## Diagram: Taxonomy of Explainable AI (XAI) Methods in Language Models (LMs)
### Overview
This image is a hierarchical diagram illustrating the categorization of Explainable AI (XAI) methods as applied to different architectures of Language Models (LMs). The diagram uses color-coded boxes and directional arrows to show the relationships between a central concept, three primary model architectures, and the specific XAI techniques associated with each architecture.
### Components/Axes
The diagram is structured with a central node and three main branches. There are no numerical axes or scales.
**Central Node:**
* **Label:** "XAI methods in LMs"
* **Color:** Yellow/Gold
* **Position:** Center of the diagram.
**Primary Architecture Branches (connected to the central node):**
1. **Encoder-only**
* **Color:** Green
* **Position:** Top-left, connected by an upward arrow from the central node.
2. **Decoder-only**
* **Color:** Red/Orange
* **Position:** Top-right, connected by an upward arrow from the central node.
3. **Encoder-Decoder**
* **Color:** Light Blue
* **Position:** Bottom-center, connected by a downward arrow from the central node.
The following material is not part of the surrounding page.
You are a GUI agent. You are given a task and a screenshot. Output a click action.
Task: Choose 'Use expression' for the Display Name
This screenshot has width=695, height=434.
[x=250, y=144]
**Associated XAI Methods (connected to each architecture branch):**
* **For "Encoder-only" (Green branch, left side):**
* Feature attribution
* Classifier-based probing
* Parameter-free probing
* Attention-based
* *All these boxes are light green and connected via a single vertical line with arrows pointing left from the "Encoder-only" box.*
* **For "Decoder-only" (Red/Orange branch, right side):**
* Feature attribution
* ICL-based
* CoT prompting
* Mechanistic Interpretability
* *All these boxes are light red/pink and connected via a single vertical line with arrows pointing right from the "Decoder-only" box.*
* **For "Encoder-Decoder" (Light Blue branch, bottom):**
* Feature attribution
* Classifier-based probing
* Attention-based
* Self-explanation
* *All these boxes are light blue and connected via a horizontal line with arrows pointing down from the "Encoder-Decoder" box.*
### Detailed Analysis
The diagram presents a clear taxonomy. The central concept, "XAI methods in LMs," is the root. It branches into three distinct language model architectures, each represented by a different color. The specific XAI techniques applicable to each architecture are then listed in boxes of a lighter shade of the architecture's color, creating a visual grouping.
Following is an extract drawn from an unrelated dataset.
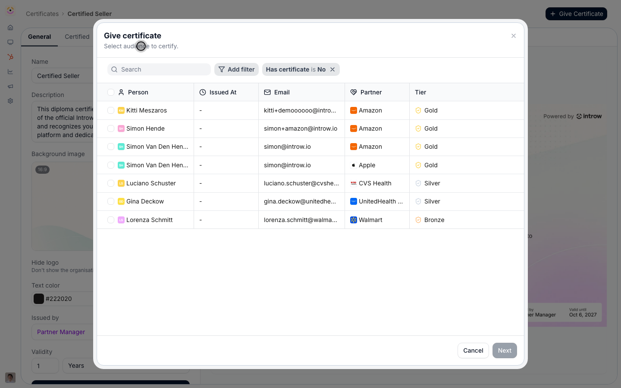Open the monitor icon in sidebar

(10, 42)
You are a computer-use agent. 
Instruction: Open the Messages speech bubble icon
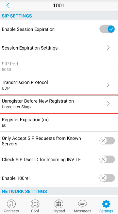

**Text Transcription (All text is in English):**
* Central: XAI methods in LMs
* Top-left (Green): Encoder-only
* Sub-items: Feature attribution, Classifier-based probing, Parameter-free probing, Attention-based
* Top-right (Red/Orange): Decoder-only
* Sub-items: Feature attribution, ICL-based, CoT prompting, Mechanistic Interpretability
* Bottom (Light Blue): Encoder-Decoder
* Sub-items: Feature attribution, Classifier-based probing, Attention-based, Self-explanation
### Key Observations
1. **Method Overlap:** "Feature attribution" is listed as a method for all three architectures (Encoder-only, Decoder-only, and Encoder-Decoder).
2. **Architecture-Specific Methods:** Some methods are unique to a single architecture in this diagram. "Parameter-free probing" is only listed under Encoder-only. "ICL-based," "CoT prompting," and "Mechanistic Interpretability" are only listed under Decoder-only. "Self-explanation" is only listed under Encoder-Decoder.
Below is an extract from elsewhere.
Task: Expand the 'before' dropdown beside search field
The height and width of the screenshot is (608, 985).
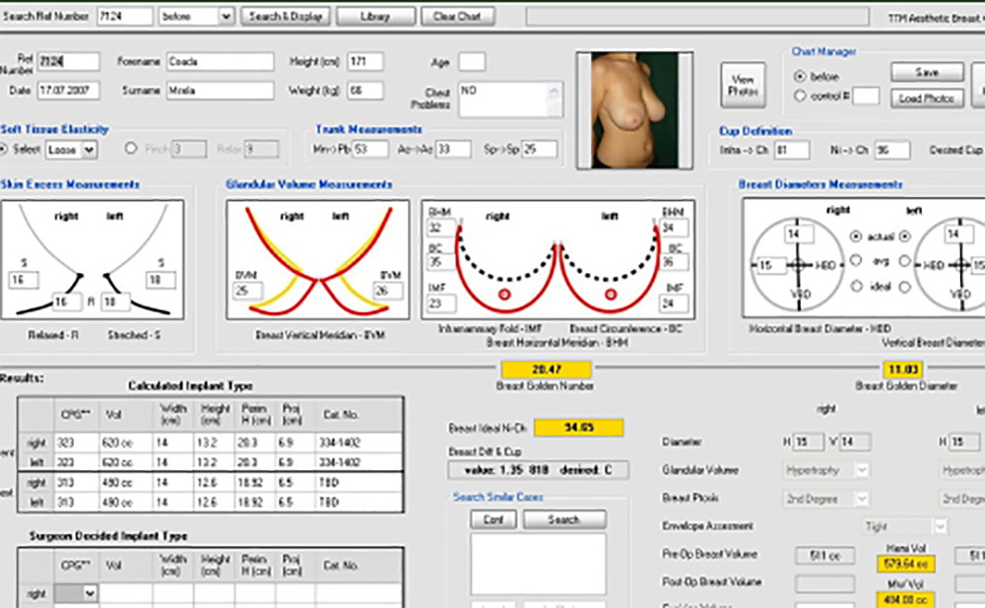Action: pyautogui.click(x=225, y=17)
3. **Visual Grouping:** The use of color (green for encoder-only, red for decoder-only, blue for encoder-decoder) effectively groups the methods with their parent architecture, making the taxonomy easy to follow.
4. **Flow Direction:** Arrows consistently point from the general category (e.g., "XAI methods in LMs") to the more specific sub-categories (architectures, then methods), indicating a top-down, hierarchical classification.
### Interpretation
This diagram serves as a conceptual map for understanding the landscape of explainability techniques in the context of different language model designs. It suggests that the choice of XAI method is not universal but is contingent upon the underlying architecture of the language model being analyzed.
The diagram implies that:
* **Encoder-only models** (like BERT) are often analyzed using probing and attribution techniques that examine internal representations.
* **Decoder-only models** (like GPT) are associated with methods that leverage their generative nature, such as in-context learning (ICL) and chain-of-thought (CoT) prompting, alongside mechanistic analysis.
* **Encoder-Decoder models** (like T5) share some methods with encoder-only models (probing, attention) but also have unique approaches like "Self-explanation," which may involve the model generating its own rationale.
The repetition of "Feature attribution" across all categories highlights it as a fundamental and widely applicable XAI technique. The diagram is a useful reference for researchers or practitioners to identify which explainability tools are most relevant for a given type of language model.